Voice acting is OK, but the writing doesn't get any better. The story, which now follows T.W.O. operatives Alpha and Bravo assigned to protect a prominent Mexico politician, has its predictable twists and turns. Popular protagonists Salem and Rios from past Army of Two games also appear, although fans of the series may not like their new roles.
However, the story plays second fiddle to the actual meat of the game, which involves lots and lots of shooting at bad guys. If you've played any other third-person shooter before, this game is no different. The shooting mechanics work well and are responsive. Turret sections add to the mayhem. A variety of guns can be upgraded to your liking, and a bunch of colorful masks can be purchased for Alpha and Bravo.
However, there's very little that makes this game memorable or stand out from other shooters. The highlight of the package is Overkill mode, which after filling up a meter can be activated to unleash an endless barrage of bullets for a short amount of time. Even the environment takes a good beating, and after it ends you'll want to quickly fill up the meter and do it all over again.
For being a cover-based shooter, getting in and out of cover in "The Devil's Cartel" could have been a more smoother process. Occasionally it won't activate correctly, or you'll get stuck in a spot trying to run over to another area.
Luckily, the enemy AI isn't exactly smart, so you can dispatch them easily on normal difficulty. Auto aim turns the game into easy mode in certain spots. Teamwork is encouraged to flank enemies, including the implementation of a special vision mode to move around the battlefield to your advantage, but I rarely used it.
As expected, co-operative gameplay is the main focus. Your AI partner does an excellent job aiding you in combat, and playing with a friend is always a blast, too. However, hooking up with random people online is a hassle since it requires you to restart a chapter -- even if you're in the middle of it. If your partners decides he/she has had enough, it also restarts. Why couldn't we just seamlessly join a game in progress?

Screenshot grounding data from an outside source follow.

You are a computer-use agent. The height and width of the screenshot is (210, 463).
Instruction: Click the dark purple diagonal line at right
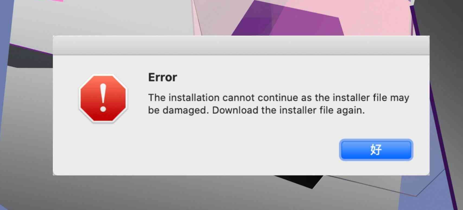[437, 118]
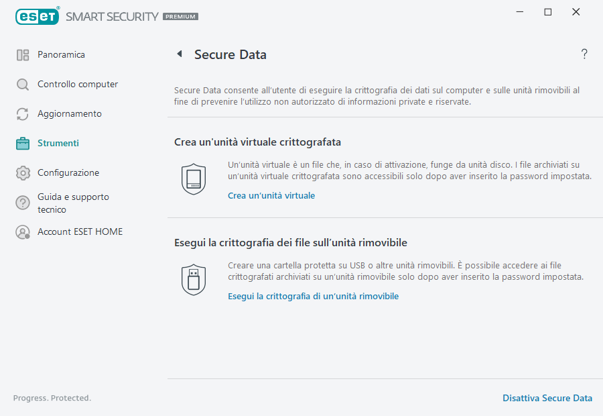The width and height of the screenshot is (603, 416).
Task: Esegui la crittografia di un'unità rimovibile
Action: pos(313,296)
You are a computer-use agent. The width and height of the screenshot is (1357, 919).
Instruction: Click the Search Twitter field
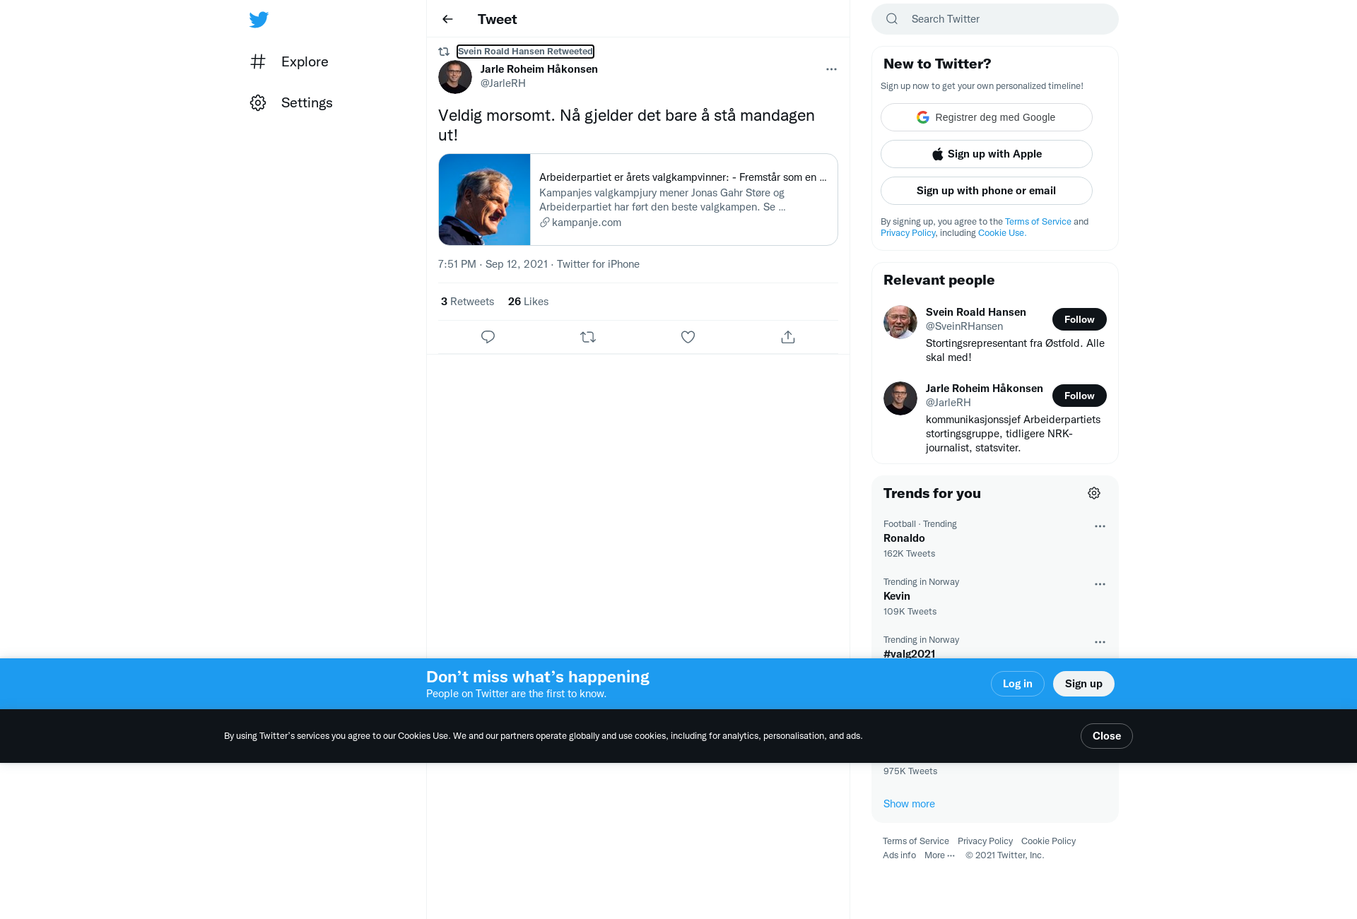[x=995, y=19]
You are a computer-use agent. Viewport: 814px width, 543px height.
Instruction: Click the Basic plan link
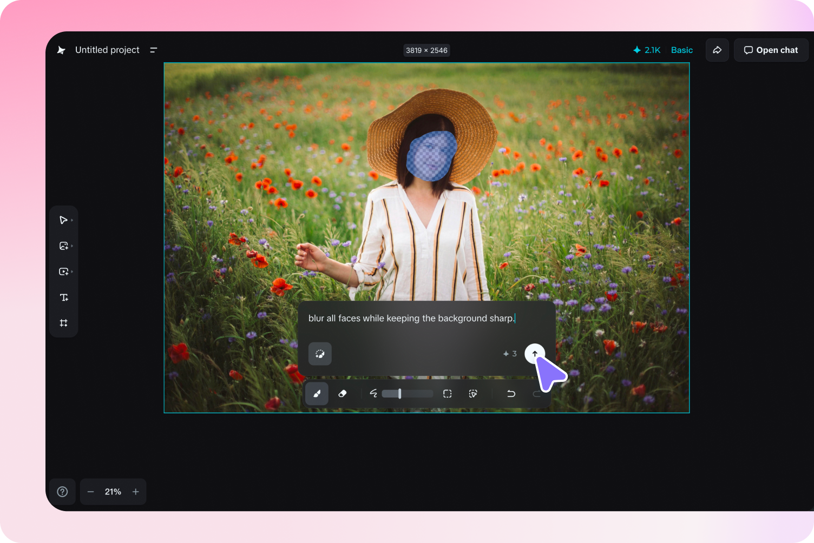click(681, 50)
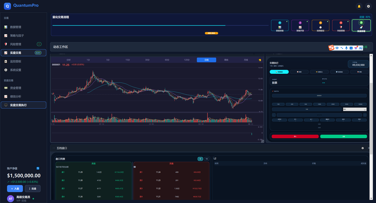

Absent is some type of competitive multiplayer, which hurts the game's longevity and value.
Even though "The Devil's Cartel" uses the Frostbite 2 engine, it doesn't look as impressive as it should. Graphical glitches and screen tearing pop up. Characters' mouths don't seem to match what they're saying. Environments look brown and bland. One cut scene featuring a gigantic explosion just didn't look right. Overall, the game needed more polish from developer Visceral Games.
The Army of Two series has its fans, which is needless to say since "The Devil's Cartel" is its third title. While it is a passable shooter, the fanbase may be disappointed in the direction Visceral took this game. It also released at the same time of BioShock Infinite, a much more hyped-up shooter. Bad, bad timing.
2 stars out of 4
The Xbox 360 version of "Army of Two: The Devil's Cartel" was supplied by EA for this review. A PS3 version is also available.